Python, OpenCV based on support vector machine SVM handwritten number OCR

In the previous section, handwriting OCR+ letter OCR based on KNN was introduced. This section will introduce handwriting OCR based on SUPPORT vector Machine SVM.

1. The rendering

The training effect of simple linear vector machine is shown as follows:There are four points in the graph, three tend to be white and one grayish-black, and you can see that the decision boundary of the dividing line is very clear.

The renderings of training data of nonlinear vector machine are as follows:

The green and blue dots are mixed together in the figure below. The decision boundary in the middle is nonlinear, but can be approximately linear. The point bounded by a gray circle isSupport vectorDepending on this small amount of dataThe decision boundary.

2. SVM and its principles

Supported Vector Machines

In order to understand SVM, it is necessary to first understand linear factorable data and linear non-factorable data. To put it simply, it means that there are a bunch of points for classification in plane or multidimensional, and whether they can be separated by a line to classify each other.

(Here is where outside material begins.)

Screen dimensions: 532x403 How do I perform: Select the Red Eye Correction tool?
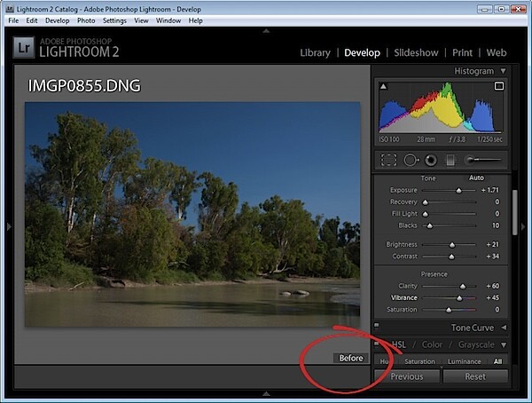(x=431, y=160)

  • Linearly fractional data

    KNN needs to calculate the distance between test data and all points. When the amount of data is relatively large, large memory is needed to store it. Another way to think about it is to find a line f(x)=ax_1+bx_2+c that divides the data into two regions. When you get a new test_data X, just replace it with f(X). If f(X) is greater than 0, it belongs to the blue group, otherwise it belongs to the red group.

    Call this line the decision boundary, and it’s very simple and memory saving. Such data that can be bisected by a straight line (or higher dimensional hyperplane) is called linearly fractionable data.

  • Nonlinear separable data in low dimensional space is more likely to become linearly separable in high dimensional space.

You can see in the figure above that many of these lines are possible.Which one do you want? Pretty intuitive, you could say that this line should be as far away from all the points as possible.

Taking the longest route will provide more noise resistance. So what SVM does is to find a straight line (or hyperplane) with the maximum distance to the training sample.

  • To find this decision boundary, you don’t need all the data, just those close to the opposite group.

In this image, they are a blue solid circle and two red solid squares. We can call them support vectors, and the lines that go through them are calledSupport the plane. They’re enough to findThe decision boundary.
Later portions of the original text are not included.